Diverse sono le dizioni usate in provincia per indicare lo
strumento, ma ormai la più comune è "Baghèt",
anche se si tratta della denominazione utilizzata
originariamente solo nella media valle Seriana e Valgandino.
Nella
bassa valle Brembana era più in uso il termine "Baga", e non è da escludere che si trattasse
forse anche di un altro strumento, magari più grande. In alta valle
Brembana era chiamato "Pia":
lo stesso termine era in uso anche in valle Imagna, dove sono stati
rinvenuti pezzi di bordone presso la famiglia Salvi, detti i “Pischìre”.
Questa famiglia aveva dato in passato numerosi suonatori
professionisti che si spinsero sino in Francia per suonare durante
le feste, le fiere o i mercati: purtroppo i loro strumenti sono
andati perduti. Nella testimonianza del “Pigno” Tipo Giuseppe
Arrigoni, suonatore professionista di cornetta in Francia e in
Svizzera, tuttavia non si accenna a parti di pelle nello strumento,
e "Pia"
potrebbe perciò anche essere un piffero simile a quello delle
"Quattro Province". Il nonno di questo suonatore della
Valle Imagna era violinista di professione in Francia, ma suonava
anche la "Pia"
quando rientrava nel suo paese di origine.
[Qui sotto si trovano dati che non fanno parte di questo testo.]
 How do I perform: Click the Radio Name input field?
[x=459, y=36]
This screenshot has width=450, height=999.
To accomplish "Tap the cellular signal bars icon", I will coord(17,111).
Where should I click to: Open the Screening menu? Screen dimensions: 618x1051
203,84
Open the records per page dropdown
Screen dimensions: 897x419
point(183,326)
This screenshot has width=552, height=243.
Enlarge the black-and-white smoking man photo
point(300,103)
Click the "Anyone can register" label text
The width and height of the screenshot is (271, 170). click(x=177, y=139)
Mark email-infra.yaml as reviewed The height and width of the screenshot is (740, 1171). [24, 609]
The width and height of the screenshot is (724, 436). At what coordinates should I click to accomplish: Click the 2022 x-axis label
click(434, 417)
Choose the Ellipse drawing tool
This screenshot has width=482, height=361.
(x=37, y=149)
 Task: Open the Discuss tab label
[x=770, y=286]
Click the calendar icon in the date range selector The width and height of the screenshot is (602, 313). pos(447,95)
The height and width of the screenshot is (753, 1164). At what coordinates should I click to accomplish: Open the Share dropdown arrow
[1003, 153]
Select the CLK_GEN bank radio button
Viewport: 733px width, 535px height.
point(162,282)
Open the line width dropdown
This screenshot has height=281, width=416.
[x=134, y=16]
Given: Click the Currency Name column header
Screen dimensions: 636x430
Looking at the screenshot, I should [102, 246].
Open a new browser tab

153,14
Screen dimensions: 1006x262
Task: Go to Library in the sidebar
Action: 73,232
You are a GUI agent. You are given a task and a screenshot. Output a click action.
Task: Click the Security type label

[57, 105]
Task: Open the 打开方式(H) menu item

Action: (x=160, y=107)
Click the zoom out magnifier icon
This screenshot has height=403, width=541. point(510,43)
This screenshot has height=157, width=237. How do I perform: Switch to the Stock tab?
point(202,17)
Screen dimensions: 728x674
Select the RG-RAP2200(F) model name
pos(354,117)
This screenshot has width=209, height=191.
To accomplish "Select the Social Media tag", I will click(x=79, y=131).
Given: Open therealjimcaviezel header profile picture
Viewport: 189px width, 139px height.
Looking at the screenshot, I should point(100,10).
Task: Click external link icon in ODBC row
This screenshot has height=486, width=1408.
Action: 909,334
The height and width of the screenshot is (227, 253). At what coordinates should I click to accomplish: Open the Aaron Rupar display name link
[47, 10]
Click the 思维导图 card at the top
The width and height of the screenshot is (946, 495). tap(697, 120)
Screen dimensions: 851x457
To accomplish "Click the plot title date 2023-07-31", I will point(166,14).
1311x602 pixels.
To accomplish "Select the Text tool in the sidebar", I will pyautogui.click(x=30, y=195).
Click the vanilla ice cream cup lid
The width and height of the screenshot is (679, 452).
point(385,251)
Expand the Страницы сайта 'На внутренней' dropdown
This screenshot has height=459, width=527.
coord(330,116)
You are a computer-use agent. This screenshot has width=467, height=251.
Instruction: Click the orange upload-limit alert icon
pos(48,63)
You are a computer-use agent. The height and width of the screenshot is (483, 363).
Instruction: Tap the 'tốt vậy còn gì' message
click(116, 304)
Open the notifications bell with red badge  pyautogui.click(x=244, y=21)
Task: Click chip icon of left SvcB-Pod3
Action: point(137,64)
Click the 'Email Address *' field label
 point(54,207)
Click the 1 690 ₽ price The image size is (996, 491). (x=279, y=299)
In altre località come Dorga, Castione, Valle di Scalve, lago di Endine e
nella zona di Lovere lo strumento è chiamato "Pia
Baghèt",
e
questo è senza dubbio il più affascinante dei nomi che sono stati
attribuiti in questa terra alla cornamusa poiché si tratta della
trasposizione pressoché letterale del termine scozzese "Bag
Pipe".
Vi sono testimonianze della presenza di suonatori
anche nella zona di Cene e pare che lo strumento fosse diverso da
quelli rinvenuti in Valgandino, Gazzaniga, Semonte, solo a pochi
chilometri di distanza. Come attestato da numerose testimonianze
(che però non comportano nessuna certezza), lo strumento sarebbe
stato presente anche nella zona di Almenno e nell'area attorno al
monte Albenza. Anche in alta Valle Brembana è segnalata la presenza
a Valtorta di un suonatore di "Pia" (il termine è rimasto
come soprannome famigliare ai suoi discendenti): purtroppo lo
strumento che impiegava è andato perduto, ma è stato ben descritto
come l'insieme di una diana e di un bordone. Ci limiteremo però qui a esaminare lo strumento
usato nella media valle Seriana, perché è l'unico fisicamente
giunto sino a noi, con modelli completi, e quindi con la possibilità
di analizzarli e confrontarli tra loro. Questo "Baghèt"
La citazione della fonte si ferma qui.